List of Looney Tunes and Merrie Melodies characters
This is an incomplete list of Looney Tunes and Merrie Melodies characters.
Contents0–9 A B C D E F G H I J K L M N O P Q R S T U V W X Y Z
A
Angus McCrory[citation needed]
A kilt-wearing Scotsman who appears in My Bunny Lies over the Sea, who challenges Bugs Bunny to a game of golf, after he destroys his bagpipes.
He later made his second major role in the Sylvester and Tweety Mysteries episode, It's a Plaid, Plaid World.

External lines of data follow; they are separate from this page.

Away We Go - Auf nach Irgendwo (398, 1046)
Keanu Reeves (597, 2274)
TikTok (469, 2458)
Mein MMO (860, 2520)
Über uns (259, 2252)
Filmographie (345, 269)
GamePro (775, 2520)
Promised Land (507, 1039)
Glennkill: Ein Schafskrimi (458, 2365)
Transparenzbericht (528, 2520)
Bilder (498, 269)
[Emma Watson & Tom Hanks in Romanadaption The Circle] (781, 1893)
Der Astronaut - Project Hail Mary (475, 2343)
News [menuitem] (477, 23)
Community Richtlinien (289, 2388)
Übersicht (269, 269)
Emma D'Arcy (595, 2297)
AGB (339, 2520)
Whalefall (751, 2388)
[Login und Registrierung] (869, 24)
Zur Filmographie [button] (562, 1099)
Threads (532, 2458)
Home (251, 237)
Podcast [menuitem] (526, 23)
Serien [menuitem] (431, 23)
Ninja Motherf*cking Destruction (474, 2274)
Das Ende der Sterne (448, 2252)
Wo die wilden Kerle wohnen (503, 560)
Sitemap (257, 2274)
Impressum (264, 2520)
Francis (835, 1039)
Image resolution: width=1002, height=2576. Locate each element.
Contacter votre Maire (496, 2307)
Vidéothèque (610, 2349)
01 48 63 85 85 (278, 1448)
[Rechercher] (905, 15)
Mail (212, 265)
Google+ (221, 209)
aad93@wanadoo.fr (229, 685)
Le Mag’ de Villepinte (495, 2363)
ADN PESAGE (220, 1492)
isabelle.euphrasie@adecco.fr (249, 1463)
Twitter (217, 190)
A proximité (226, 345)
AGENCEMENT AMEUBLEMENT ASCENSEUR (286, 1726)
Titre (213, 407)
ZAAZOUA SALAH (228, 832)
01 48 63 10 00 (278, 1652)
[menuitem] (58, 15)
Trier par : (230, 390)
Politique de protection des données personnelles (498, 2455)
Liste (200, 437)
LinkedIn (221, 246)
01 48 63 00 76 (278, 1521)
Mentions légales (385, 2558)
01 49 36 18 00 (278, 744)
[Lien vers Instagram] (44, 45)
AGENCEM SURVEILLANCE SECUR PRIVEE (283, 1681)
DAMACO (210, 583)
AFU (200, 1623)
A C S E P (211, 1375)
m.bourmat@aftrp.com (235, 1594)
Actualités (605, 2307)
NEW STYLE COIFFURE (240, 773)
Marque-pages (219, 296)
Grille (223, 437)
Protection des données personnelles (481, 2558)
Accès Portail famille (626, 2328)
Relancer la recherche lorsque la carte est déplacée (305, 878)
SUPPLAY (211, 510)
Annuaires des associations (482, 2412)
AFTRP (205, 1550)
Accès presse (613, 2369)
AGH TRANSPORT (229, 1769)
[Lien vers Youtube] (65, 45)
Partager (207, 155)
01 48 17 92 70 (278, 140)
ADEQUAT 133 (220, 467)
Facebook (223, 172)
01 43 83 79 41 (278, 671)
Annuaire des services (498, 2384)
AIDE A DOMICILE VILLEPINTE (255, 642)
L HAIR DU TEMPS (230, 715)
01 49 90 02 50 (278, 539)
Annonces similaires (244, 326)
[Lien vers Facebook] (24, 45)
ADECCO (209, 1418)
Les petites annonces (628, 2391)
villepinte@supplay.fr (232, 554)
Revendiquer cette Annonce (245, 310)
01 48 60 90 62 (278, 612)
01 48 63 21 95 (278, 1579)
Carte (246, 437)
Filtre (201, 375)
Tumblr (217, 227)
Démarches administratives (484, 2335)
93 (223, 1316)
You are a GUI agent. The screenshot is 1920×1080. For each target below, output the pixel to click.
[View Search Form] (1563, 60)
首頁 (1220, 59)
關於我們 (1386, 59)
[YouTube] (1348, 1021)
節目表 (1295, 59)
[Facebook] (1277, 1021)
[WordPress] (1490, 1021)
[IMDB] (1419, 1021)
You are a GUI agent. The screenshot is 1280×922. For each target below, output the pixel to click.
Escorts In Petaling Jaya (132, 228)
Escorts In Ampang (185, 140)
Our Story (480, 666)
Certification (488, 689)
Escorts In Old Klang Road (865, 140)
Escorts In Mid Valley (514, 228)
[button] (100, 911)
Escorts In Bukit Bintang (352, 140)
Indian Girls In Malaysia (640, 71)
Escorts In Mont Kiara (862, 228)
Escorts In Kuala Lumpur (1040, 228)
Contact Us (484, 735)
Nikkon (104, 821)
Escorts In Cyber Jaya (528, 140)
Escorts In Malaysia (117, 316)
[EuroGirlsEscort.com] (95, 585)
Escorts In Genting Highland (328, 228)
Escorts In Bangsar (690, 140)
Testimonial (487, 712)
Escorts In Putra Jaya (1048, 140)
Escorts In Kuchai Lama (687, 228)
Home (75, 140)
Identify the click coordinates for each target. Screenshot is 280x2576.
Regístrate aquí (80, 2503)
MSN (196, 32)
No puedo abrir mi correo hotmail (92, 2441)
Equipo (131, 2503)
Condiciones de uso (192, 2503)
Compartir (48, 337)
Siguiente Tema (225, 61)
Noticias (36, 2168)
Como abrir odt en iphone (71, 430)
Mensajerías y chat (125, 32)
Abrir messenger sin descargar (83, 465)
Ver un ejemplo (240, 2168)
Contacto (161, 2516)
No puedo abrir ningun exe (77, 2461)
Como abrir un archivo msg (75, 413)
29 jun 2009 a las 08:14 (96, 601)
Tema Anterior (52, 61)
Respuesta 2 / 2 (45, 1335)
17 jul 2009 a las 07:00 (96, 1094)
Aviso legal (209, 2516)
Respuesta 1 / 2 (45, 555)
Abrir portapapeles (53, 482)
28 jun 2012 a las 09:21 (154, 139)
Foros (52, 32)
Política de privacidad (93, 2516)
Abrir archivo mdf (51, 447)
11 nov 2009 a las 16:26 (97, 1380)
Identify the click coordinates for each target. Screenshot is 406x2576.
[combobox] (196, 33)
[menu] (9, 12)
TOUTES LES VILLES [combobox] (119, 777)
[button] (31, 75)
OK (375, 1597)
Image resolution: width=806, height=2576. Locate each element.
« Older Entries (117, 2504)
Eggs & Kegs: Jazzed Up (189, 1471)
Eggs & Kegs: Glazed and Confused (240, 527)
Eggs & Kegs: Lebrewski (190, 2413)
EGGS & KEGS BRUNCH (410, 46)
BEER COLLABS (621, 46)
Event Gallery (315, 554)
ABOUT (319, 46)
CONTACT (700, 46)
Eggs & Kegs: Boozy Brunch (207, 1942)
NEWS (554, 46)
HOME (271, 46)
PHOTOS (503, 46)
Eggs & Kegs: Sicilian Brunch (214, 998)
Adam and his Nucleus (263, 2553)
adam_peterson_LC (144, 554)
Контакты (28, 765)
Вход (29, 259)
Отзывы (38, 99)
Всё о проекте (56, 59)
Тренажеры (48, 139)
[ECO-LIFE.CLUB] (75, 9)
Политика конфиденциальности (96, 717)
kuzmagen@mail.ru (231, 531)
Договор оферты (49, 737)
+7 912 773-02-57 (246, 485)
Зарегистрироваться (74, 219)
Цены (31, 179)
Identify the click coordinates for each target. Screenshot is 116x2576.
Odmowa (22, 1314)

He also made a cameo appearance in Space Jam, during the basketball playoff between the Nerdlucks and the TuneSquad.
B
Babbit and Catstello
Babbit and Catstello are Looney Tunes based on the comedic duo Abbott and Costello. Although the short, fat character calls the other one "Babbit", the tall, skinny one never addresses his partner by name; the name "Catstello" was invented later. In their first three cartoons, the "Babbit" character was voiced by Tedd Pierce, and Mel Blanc performed "Catstello". Later, Babbit is voiced by Billy West, and Joe Alaskey performs Catstello.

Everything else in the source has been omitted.